Google DeepMind added a new AI threat scenario – one where a model might try to prevent its operators from modifying it or shutting it down – to its AI safety document. It also included a new misuse risk, which it calls “harmful manipulation.”
The Chocolate Factory’s AI research arm in May 2024 published the first version of its Frontier Safety Framework, described as “a set of protocols for proactively identifying future AI capabilities that could cause severe harm and putting in place mechanisms to detect and mitigate them.”
On Monday, it published the third iteration, and this version includes a couple of key updates.
First up: a new Critical Capability Level focused on harmful manipulation.

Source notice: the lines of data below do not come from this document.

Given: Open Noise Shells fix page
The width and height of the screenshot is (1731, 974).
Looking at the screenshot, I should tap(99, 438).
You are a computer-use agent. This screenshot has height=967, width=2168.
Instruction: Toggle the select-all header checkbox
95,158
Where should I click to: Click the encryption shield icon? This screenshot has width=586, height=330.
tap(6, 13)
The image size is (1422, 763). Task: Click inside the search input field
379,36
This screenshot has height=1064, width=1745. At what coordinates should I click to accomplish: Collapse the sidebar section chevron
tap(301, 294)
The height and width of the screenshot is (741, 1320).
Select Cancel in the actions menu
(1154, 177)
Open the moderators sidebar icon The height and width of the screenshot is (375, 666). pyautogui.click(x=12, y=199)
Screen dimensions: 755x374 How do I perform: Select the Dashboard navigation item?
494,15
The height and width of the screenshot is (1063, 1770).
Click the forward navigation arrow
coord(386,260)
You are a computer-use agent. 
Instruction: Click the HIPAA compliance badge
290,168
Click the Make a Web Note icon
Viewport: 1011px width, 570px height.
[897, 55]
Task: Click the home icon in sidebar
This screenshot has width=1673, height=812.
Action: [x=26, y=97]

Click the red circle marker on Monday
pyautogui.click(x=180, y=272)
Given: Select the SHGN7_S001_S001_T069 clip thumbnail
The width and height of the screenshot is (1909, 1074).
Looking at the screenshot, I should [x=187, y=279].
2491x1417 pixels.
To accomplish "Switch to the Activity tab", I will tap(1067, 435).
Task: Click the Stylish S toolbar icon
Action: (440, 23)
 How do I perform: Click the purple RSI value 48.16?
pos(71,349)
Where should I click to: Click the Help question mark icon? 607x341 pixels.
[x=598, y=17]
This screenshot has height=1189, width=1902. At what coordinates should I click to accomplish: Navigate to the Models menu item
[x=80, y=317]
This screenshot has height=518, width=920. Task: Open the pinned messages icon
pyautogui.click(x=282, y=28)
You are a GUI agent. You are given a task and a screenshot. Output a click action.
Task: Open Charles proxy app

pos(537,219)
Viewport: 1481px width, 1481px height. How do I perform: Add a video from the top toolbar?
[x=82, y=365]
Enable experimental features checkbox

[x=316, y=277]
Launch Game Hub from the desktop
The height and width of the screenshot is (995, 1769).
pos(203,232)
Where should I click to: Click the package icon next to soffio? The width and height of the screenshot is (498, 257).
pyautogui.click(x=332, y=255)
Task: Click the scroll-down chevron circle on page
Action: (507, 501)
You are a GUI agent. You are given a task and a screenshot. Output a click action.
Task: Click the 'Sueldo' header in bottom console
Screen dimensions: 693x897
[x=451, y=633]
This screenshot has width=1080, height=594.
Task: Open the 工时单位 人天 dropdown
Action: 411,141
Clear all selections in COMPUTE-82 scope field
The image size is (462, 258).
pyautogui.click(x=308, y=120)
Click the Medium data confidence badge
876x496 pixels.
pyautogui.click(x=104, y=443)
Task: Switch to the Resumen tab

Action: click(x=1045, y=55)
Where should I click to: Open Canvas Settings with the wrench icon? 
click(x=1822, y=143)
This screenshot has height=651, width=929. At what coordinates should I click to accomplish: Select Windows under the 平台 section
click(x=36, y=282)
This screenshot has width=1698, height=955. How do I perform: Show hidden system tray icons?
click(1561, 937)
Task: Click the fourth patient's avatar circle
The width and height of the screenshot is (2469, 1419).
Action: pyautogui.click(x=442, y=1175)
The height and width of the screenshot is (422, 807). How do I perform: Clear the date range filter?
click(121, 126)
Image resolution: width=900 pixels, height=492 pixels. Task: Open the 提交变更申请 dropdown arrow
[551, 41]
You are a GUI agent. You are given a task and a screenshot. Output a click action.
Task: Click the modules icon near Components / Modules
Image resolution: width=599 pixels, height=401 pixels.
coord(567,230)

The safety framework is built around what it calls Critical Capability Levels, or CCLs. These are capability thresholds at which AI models could cause severe harm absent appropriate mitigations. As such, the document outlines mitigation approaches for each CCL.
In version 3.0 [PDF], Google has added harmful manipulation as a potential misuse risk, warning that “models with high manipulative capabilities” could be “misused in ways that could reasonably result in large scale harm.”
This comes as some tests have shown models display a tendency to deceive or even blackmail people whom the AI believes are trying to shut it down.
The harmful manipulation addition “builds on and operationalizes research we’ve done to identify and evaluate mechanisms that drive manipulation from generative AI,” Google DeepMind’s Four Flynn, Helen King, and Anca Dragan said in a subsequent blog about the Frontier Safety Framework updates.
“Going forward, we’ll continue to invest in this domain to better understand and measure the risks associated with harmful manipulation,” the trio added.
In a similar vein, the latest version includes a new section on “misalignment risk,” which seeks to detect “when models might develop a baseline instrumental reasoning ability at which they have the potential to undermine human control, assuming no additional mitigations were applied.”
When models develop this capability, and thus become difficult for people to manage, Google suggests that a possible mitigation measure may be to “apply an automated monitor to the model’s explicit reasoning (e.g. chain-of-thought output).”
However, once a model can effectively reason in ways that humans can’t monitor, “additional mitigations may be warranted — the development of which is an area of active research.”
Of course, at that point, it’s game over for humans, so we might as well try to get on the robots’ good sides right now. ®